The Mercury (Pottstown, PA)

Kanye leads at misleading, but he’s not alone among celebs

- By Andrew Dalton

LOS ANGELES » Looking to back up his deeply dubious declaratio­n this week that slavery was a “choice,” Kanye West tweeted a Harriet Tubman quote that was flat-out false.

“I freed a thousand slaves. I could have freed a thousand more if only they knew they were slaves,” Tubman didn’t say , though West said she did.

It was the latest in a long series of bold-but-baseless statements from West that includes the claim, in lyrics and interviews a dozen years ago, that AIDS is a manmade disease deliberate­ly planted in Africa.

If West has become the crown prince of celebrity wrongheade­dness, he’s far from alone.

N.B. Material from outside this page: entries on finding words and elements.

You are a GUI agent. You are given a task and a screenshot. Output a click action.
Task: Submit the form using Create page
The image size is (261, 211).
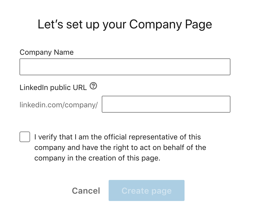click(146, 190)
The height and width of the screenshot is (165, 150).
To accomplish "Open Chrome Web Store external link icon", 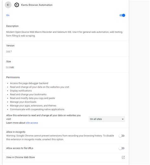I will click(x=123, y=157).

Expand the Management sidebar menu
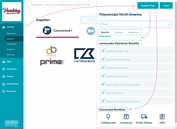[x=12, y=84]
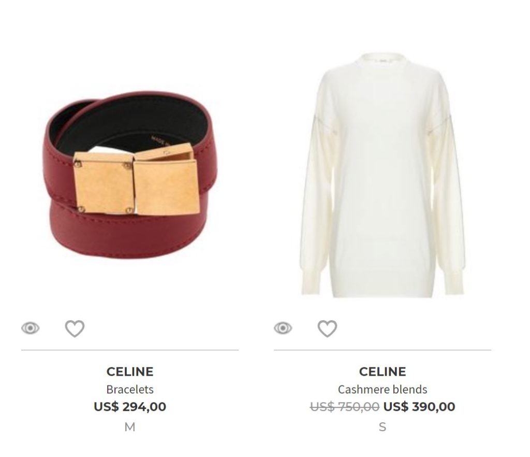
Task: Open the Bracelets category link
Action: click(130, 389)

He leads a legion of similar stars who spread myths and misinforma­tion daily. And while much of it is goofy and laughable, experts say the phenomenon can be pernicious in its effects. A sampling: — Roseanne Barr’s Twitter feed has included retweets of baseless claims that millions of illegal votes were cast in November’s presidenti­al elections, and mentions of “pizzagate,” the conspiracy theory that prominent Democrats are operating a child sex ring in the basement of a pizzeria.

— Boston Celtics star Kyrie Irving says the Earth is flat, urging people to do their own research. Some of his fellow NBA players, and rapper B.o.B., have said they feel the same.

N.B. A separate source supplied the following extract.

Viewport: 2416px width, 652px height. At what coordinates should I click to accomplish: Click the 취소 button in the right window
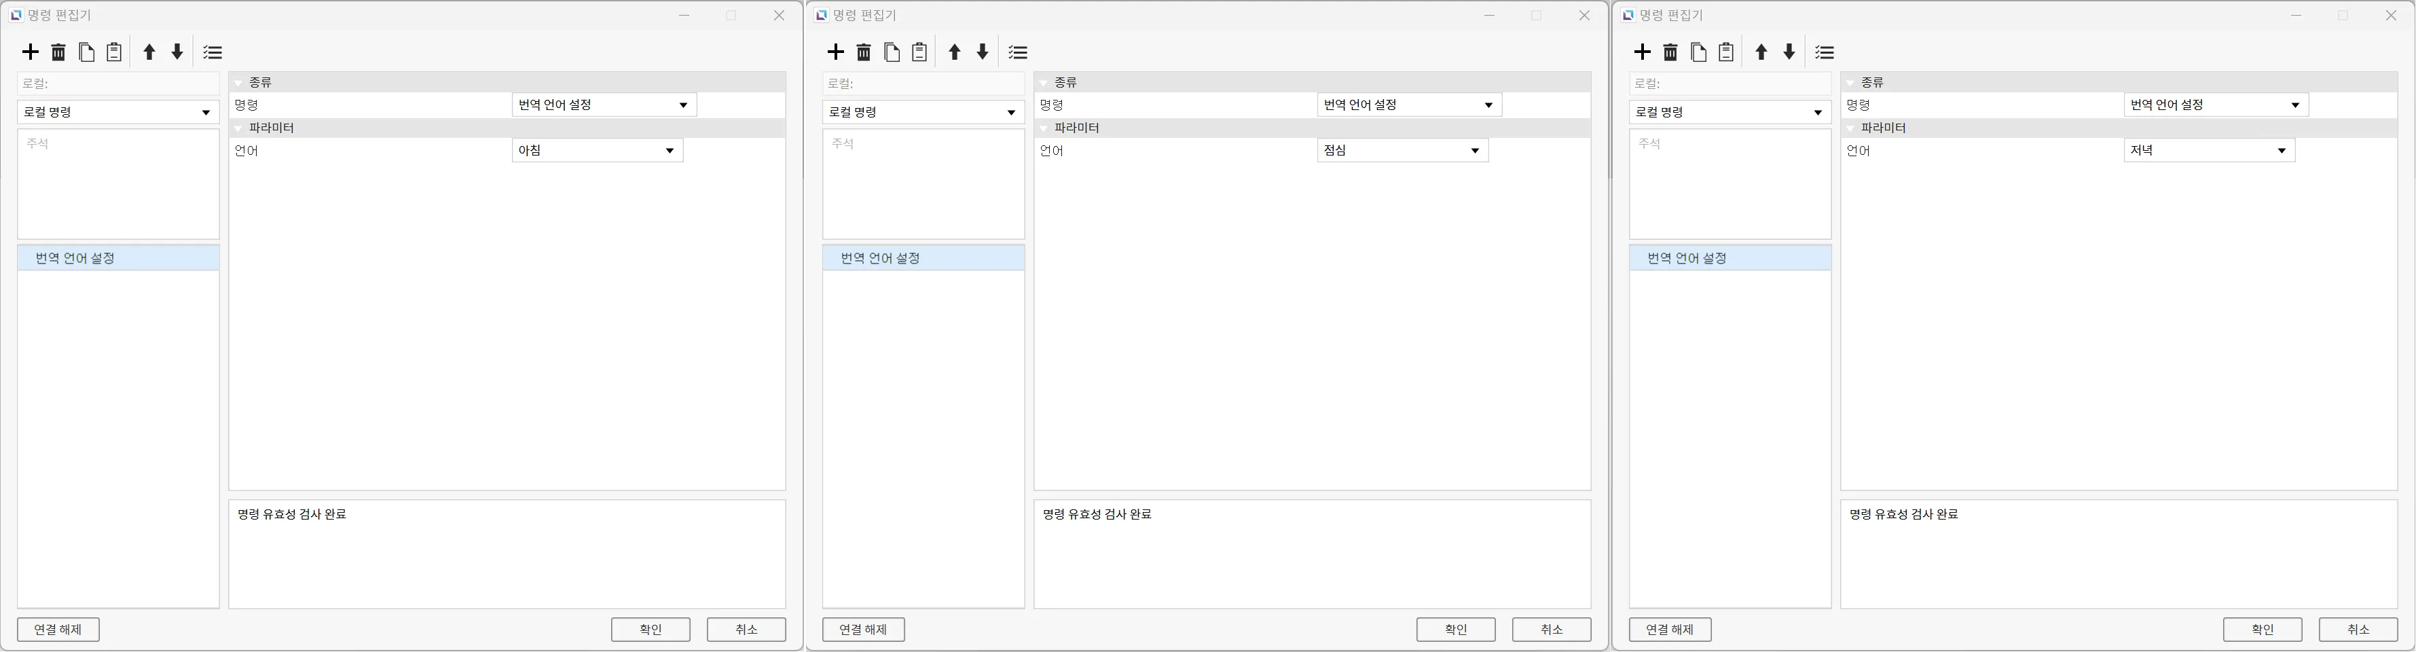[x=2358, y=629]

— Kylie Jenner used her wildly popular Instagram account to share a meme promoting the conspiracy theory popular in the 1990s that airplane contrails are in fact poisonous “chemtrails” doing great harm.

— Terrence Howard doesn’t buy that one times one equals one. “How can it equal one?” he told Rolling Stone, adding that “you can’t conform when you know innately that something is wrong.”

The list would be endless if it included health and wellness, probably the topic stars spout the most misinforma­tion about, from stars like William Shatner, Rob Schneider and Jenny McCarthy promoting misinforma­tion about vaccines to Gwyneth Paltrow’s pushing products like a jade egg meant to be inserted in the vagina for better health.

There is no reason to believe the average celebrity believes sillier things than the average person, experts said, but the platform fame provides mixed with easy access to media and some Kanye-style confidence can turn them into unique vectors for falsehoods, especially with social-media algorithms that favor them.